( Do tipo Luís Fernando Veríssimo)

 

Felisberto era seu nome de nascença, mas só o ouvia em ocasiões especiais: quando sua mãe iria ralhar por uma peraltice ainda criança ou quando Laurita "estava de lua".

Depois que se aposentou do ofício de radialista, Felisberto nunca quis outra profissão. Embora fosse cedo que essa condição o tivesse visitado, preferiu os livros, jornais e cruzadinhas. Não adepto da televisão, vivia esparramado na poltrona da varanda vendo a vida dos outros passar, enquanto nem se lembrava da sua.

Naquele dia, parecia que a normalidade havia sido picada pelos pernilongos e estava alvoraçada: era o vendedor de lençol na campainha, o de queijo no interfone, o de gás na motoquinha triciclo e o telefone, que tocou pela terceira vez:

- É da funerária?

- Não, minha filha deve ser engano. O DDD, aqui é 31.

Passos leves até a poltrona, se não fosse a intervenção de Laurita esbaforida:

- Que "telefonaiada" é essa? Como levantou todo saltinho, deve ser alguma "sirigaita" ou "cacho" antigo.

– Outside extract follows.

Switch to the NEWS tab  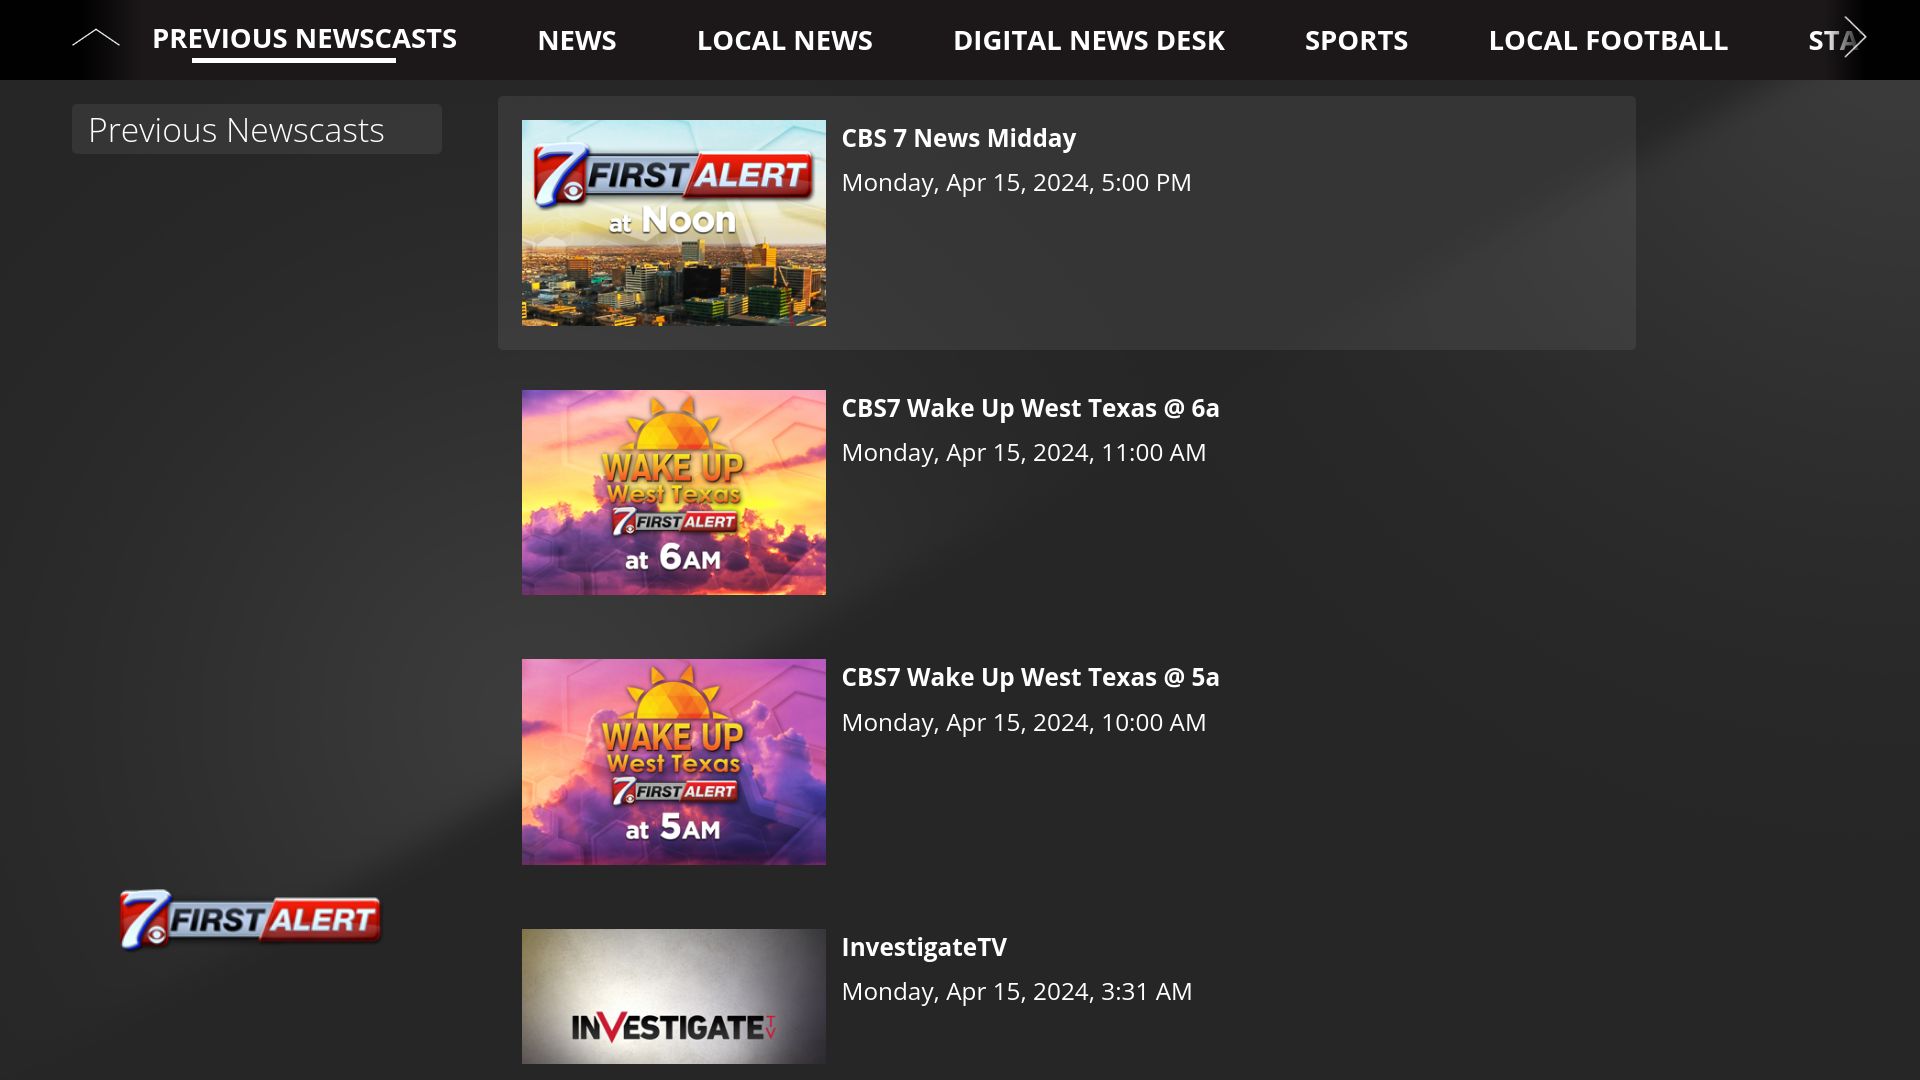[577, 40]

Felisberto que já estava nervoso com o movimento atípico da casa e as ligações, fincou os óculos nas narinas, sentou-se ao lado do telefone, pesquisou as últimas ligações e apertou a discagem, do outro lado a voz que o perseguia naquela dia:

- Alô. Com quem você quer falar?

- Quem fala?

- É Alice Anunciação. Quem deseja?

- Aqui é da funerária o Céu é o limite e a sua subida está próxima e você foi contemplada em nosso sorteio de fim de ano com um plano plus prime VIP, onde estão incluídos os serviços de urna, escolha de coroa de flores, opção de maquiagem fria, incluindo veículo de transporte para retirada e devolução do corpo, dependendo das condições em que se encontrar. Pode me dar os seus dados completos, por gentileza?

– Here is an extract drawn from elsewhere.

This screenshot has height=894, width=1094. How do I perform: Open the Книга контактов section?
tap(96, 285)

A mulher do outro lado da linha parecia não acreditar no que ouvia e repetia a negativa de forma violenta:

- Vocês estão ficando malucos. Isso lá é coisa de sortear. Não participo de sorteio nem de vivos, quem dirá para mortos. Liguei pra um número de funerária hoje apenas para saber se tinham urnas para locação, tenho um evento "Festa das Bruxas", e o grupo exigiu uma urna. Pelo amor de Deus, estou até passando mal, que maluquice é essa?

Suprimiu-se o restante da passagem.